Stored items
□ □ □ □

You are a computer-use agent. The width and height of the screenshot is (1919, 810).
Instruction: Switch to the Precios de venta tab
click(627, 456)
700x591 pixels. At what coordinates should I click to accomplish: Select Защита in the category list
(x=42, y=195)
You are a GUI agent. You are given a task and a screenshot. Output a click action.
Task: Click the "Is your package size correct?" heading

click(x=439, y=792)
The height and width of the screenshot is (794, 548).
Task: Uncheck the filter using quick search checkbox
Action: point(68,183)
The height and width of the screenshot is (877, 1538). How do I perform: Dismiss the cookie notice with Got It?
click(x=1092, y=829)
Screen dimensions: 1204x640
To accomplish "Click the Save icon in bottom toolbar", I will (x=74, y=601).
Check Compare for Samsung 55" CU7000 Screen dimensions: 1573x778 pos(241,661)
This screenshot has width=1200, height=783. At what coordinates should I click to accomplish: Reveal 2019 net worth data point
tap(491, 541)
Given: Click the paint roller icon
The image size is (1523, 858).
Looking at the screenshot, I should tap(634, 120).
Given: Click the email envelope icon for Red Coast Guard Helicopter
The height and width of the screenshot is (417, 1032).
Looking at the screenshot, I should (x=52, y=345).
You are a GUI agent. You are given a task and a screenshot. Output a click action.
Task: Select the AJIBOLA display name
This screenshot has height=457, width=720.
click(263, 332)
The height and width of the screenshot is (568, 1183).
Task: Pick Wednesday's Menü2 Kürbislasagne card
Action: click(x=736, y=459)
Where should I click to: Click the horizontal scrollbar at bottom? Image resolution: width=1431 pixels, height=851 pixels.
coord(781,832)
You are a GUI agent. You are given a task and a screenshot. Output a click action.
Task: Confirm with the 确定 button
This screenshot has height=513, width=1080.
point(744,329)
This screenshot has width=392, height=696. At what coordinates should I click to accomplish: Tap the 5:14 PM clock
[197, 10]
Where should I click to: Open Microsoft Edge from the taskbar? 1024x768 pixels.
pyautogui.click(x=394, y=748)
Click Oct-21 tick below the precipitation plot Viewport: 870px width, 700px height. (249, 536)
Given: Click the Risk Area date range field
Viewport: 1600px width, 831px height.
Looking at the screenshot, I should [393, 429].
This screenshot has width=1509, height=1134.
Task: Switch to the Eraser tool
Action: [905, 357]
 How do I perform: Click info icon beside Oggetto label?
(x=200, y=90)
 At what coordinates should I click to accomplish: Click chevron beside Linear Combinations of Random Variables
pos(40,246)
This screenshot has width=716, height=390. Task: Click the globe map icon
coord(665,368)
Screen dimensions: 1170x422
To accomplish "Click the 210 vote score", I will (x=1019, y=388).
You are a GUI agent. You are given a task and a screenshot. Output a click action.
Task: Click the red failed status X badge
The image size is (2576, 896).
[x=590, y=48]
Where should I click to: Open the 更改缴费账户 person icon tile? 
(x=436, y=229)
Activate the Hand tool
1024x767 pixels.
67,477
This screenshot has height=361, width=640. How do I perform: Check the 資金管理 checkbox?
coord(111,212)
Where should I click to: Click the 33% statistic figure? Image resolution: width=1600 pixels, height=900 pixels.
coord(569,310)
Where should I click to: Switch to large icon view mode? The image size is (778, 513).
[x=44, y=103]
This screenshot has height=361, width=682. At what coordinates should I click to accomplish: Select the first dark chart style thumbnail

□ □ □ □

* Task to carry out *
Of the entries above, repeat exactly the lines from the line with "At what coordinates should I click to accomplish: Click" through the line with "Task: Click the red failed status X badge", both of them included.

* Output below *
 At what coordinates should I click to accomplish: Click chevron beside Linear Combinations of Random Variables
pos(40,246)
This screenshot has width=716, height=390. Task: Click the globe map icon
coord(665,368)
Screen dimensions: 1170x422
To accomplish "Click the 210 vote score", I will (x=1019, y=388).
You are a GUI agent. You are given a task and a screenshot. Output a click action.
Task: Click the red failed status X badge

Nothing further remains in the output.